12.   However, I do find that the Judge erred in the calculation of the second period in dispute. The case of Islam considered a different issue and was not concerned with the very clear provisions in the Rules (prior to 3 August 2015) and the guidance that the periods granted before and after the course of study are to be disregarded for the purposes of paragraph 245ZX(ha). Accordingly, the relevant period is from 28 February 2013 (when leave was granted) to February 2014 (when the course ended).

 

13.   In accordance with paragraphs 11 and 12 above, the periods to be counted towards the five years under paragraph 245ZX(ha) are twenty-seven months in relation to the first period and twelve months in relation to the second.
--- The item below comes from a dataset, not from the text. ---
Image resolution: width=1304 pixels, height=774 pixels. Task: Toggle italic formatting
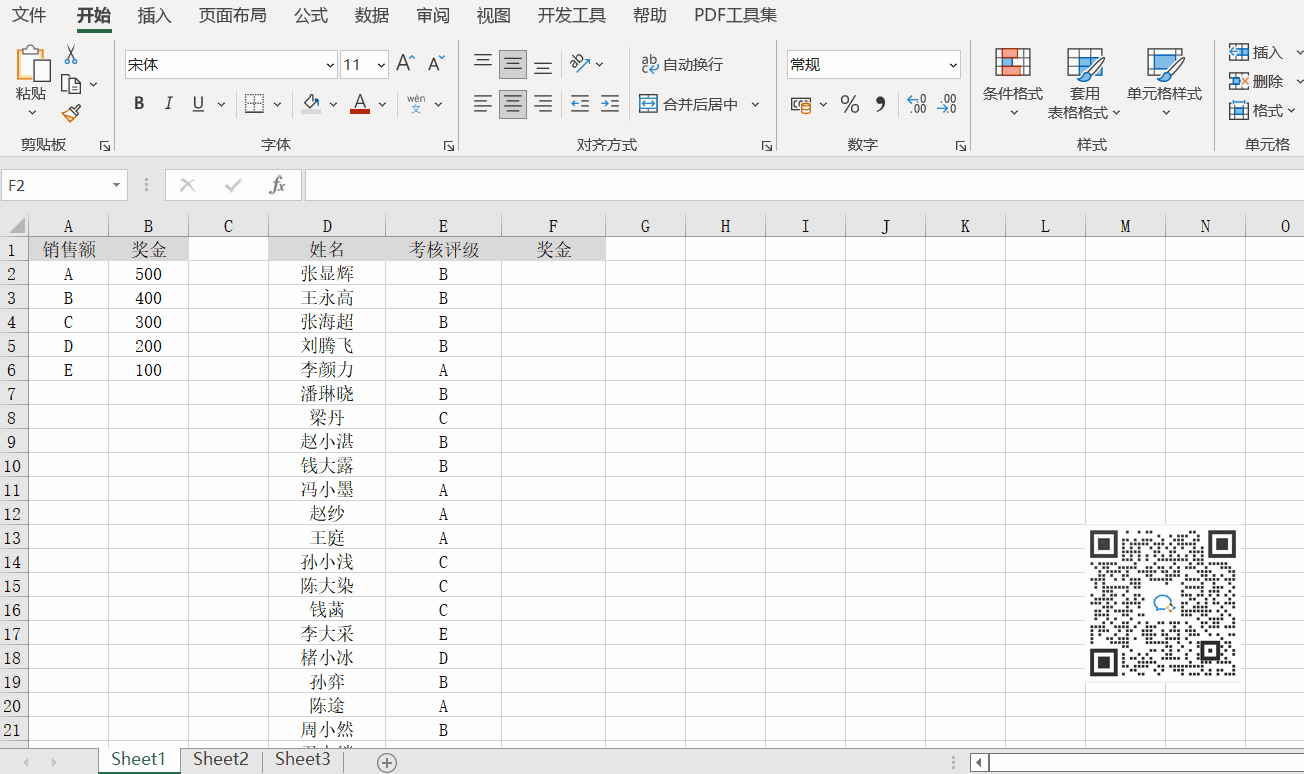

Adding those two periods to the nineteen months which it is agreed is the relevant period in relation to the refusal which is the subject of this appeal gives a total of fifty-eight months which is less than the five years permitted by paragraph 245ZX(ha). I therefore allow the First Appellant's appeal. The Second Appellant is the First Appellant's dependent and I therefore also allow his appeal.

 

 

 

 

DECISION

 

The First-tier Tribunal Decision did involve the making of an error on a point of law.

 

I set aside the Decision

 

I re-make the Decision in the appeal by allowing the appeals.